# PROBLEM DETAILS
Reproduce all of the data below, replacing every occurrence of "Describe the element" with "Name the element" and leaving everything else unchanged.

SUPPLIED RECORDS below:

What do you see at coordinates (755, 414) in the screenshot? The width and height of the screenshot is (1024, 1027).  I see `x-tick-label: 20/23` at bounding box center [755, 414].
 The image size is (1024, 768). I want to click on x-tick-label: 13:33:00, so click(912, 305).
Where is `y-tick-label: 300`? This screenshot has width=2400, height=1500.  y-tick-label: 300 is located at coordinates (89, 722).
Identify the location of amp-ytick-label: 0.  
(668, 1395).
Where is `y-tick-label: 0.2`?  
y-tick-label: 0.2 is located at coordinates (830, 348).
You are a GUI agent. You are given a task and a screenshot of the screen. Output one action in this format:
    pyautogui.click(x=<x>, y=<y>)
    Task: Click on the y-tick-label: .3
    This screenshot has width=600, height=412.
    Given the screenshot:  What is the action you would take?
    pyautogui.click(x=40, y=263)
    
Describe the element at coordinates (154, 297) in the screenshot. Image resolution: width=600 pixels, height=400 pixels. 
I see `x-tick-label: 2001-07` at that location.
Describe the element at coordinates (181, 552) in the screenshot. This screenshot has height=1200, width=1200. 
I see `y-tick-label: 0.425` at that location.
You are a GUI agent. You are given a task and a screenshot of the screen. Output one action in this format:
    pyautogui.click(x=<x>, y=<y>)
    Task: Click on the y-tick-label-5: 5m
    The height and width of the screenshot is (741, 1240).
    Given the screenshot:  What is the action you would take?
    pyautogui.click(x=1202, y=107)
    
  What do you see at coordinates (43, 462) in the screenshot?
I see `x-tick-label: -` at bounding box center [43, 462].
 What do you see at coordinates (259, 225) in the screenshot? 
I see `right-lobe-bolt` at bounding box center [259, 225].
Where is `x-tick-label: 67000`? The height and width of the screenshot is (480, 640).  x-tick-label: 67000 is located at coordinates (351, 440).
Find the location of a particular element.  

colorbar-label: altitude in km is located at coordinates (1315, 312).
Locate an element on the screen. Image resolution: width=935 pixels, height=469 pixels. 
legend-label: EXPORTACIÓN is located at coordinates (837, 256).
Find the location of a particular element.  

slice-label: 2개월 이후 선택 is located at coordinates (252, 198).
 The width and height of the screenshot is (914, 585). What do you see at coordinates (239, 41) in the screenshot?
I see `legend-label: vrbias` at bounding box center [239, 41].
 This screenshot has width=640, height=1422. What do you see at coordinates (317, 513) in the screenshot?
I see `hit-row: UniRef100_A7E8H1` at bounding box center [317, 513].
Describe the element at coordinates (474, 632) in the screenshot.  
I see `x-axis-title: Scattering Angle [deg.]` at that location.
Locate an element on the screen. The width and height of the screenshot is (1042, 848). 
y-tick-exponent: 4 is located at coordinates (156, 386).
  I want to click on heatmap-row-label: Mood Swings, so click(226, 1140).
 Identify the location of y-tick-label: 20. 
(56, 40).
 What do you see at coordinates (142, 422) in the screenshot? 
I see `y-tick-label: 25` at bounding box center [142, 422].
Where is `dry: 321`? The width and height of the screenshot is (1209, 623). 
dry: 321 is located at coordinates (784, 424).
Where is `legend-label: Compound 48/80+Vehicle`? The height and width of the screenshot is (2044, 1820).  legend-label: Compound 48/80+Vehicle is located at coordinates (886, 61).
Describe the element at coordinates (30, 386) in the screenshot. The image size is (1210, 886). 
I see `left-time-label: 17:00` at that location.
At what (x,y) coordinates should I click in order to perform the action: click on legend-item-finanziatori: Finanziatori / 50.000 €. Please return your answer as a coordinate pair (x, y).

End of SUPPLIED RECORDS.

# OUTPUT OF THE EXERCISE
What do you see at coordinates (755, 414) in the screenshot? The width and height of the screenshot is (1024, 1027).  I see `x-tick-label: 20/23` at bounding box center [755, 414].
 The image size is (1024, 768). I want to click on x-tick-label: 13:33:00, so click(912, 305).
Where is `y-tick-label: 300`? This screenshot has width=2400, height=1500.  y-tick-label: 300 is located at coordinates (89, 722).
Identify the location of amp-ytick-label: 0.  
(668, 1395).
Where is `y-tick-label: 0.2`?  
y-tick-label: 0.2 is located at coordinates (830, 348).
You are a GUI agent. You are given a task and a screenshot of the screen. Output one action in this format:
    pyautogui.click(x=<x>, y=<y>)
    Task: Click on the y-tick-label: .3
    This screenshot has width=600, height=412.
    Given the screenshot:  What is the action you would take?
    pyautogui.click(x=40, y=263)
    
Name the element at coordinates (154, 297) in the screenshot. Image resolution: width=600 pixels, height=400 pixels. 
I see `x-tick-label: 2001-07` at that location.
Name the element at coordinates (181, 552) in the screenshot. This screenshot has height=1200, width=1200. 
I see `y-tick-label: 0.425` at that location.
You are a GUI agent. You are given a task and a screenshot of the screen. Output one action in this format:
    pyautogui.click(x=<x>, y=<y>)
    Task: Click on the y-tick-label-5: 5m
    The height and width of the screenshot is (741, 1240).
    Given the screenshot:  What is the action you would take?
    pyautogui.click(x=1202, y=107)
    
  What do you see at coordinates (43, 462) in the screenshot?
I see `x-tick-label: -` at bounding box center [43, 462].
 What do you see at coordinates (259, 225) in the screenshot? 
I see `right-lobe-bolt` at bounding box center [259, 225].
Where is `x-tick-label: 67000`? The height and width of the screenshot is (480, 640).  x-tick-label: 67000 is located at coordinates (351, 440).
Find the location of a particular element.  

colorbar-label: altitude in km is located at coordinates (1315, 312).
Locate an element on the screen. Image resolution: width=935 pixels, height=469 pixels. 
legend-label: EXPORTACIÓN is located at coordinates (837, 256).
Find the location of a particular element.  

slice-label: 2개월 이후 선택 is located at coordinates (252, 198).
 The width and height of the screenshot is (914, 585). What do you see at coordinates (239, 41) in the screenshot?
I see `legend-label: vrbias` at bounding box center [239, 41].
 This screenshot has width=640, height=1422. What do you see at coordinates (317, 513) in the screenshot?
I see `hit-row: UniRef100_A7E8H1` at bounding box center [317, 513].
Name the element at coordinates (474, 632) in the screenshot.  
I see `x-axis-title: Scattering Angle [deg.]` at that location.
Locate an element on the screen. The width and height of the screenshot is (1042, 848). 
y-tick-exponent: 4 is located at coordinates (156, 386).
  I want to click on heatmap-row-label: Mood Swings, so click(226, 1140).
 Identify the location of y-tick-label: 20. 
(56, 40).
 What do you see at coordinates (142, 422) in the screenshot? 
I see `y-tick-label: 25` at bounding box center [142, 422].
Where is `dry: 321`? The width and height of the screenshot is (1209, 623). 
dry: 321 is located at coordinates (784, 424).
Where is `legend-label: Compound 48/80+Vehicle`? The height and width of the screenshot is (2044, 1820).  legend-label: Compound 48/80+Vehicle is located at coordinates (886, 61).
Name the element at coordinates (30, 386) in the screenshot. The image size is (1210, 886). 
I see `left-time-label: 17:00` at that location.
At what (x,y) coordinates should I click in order to perform the action: click on legend-item-finanziatori: Finanziatori / 50.000 €. Please return your answer as a coordinate pair (x, y).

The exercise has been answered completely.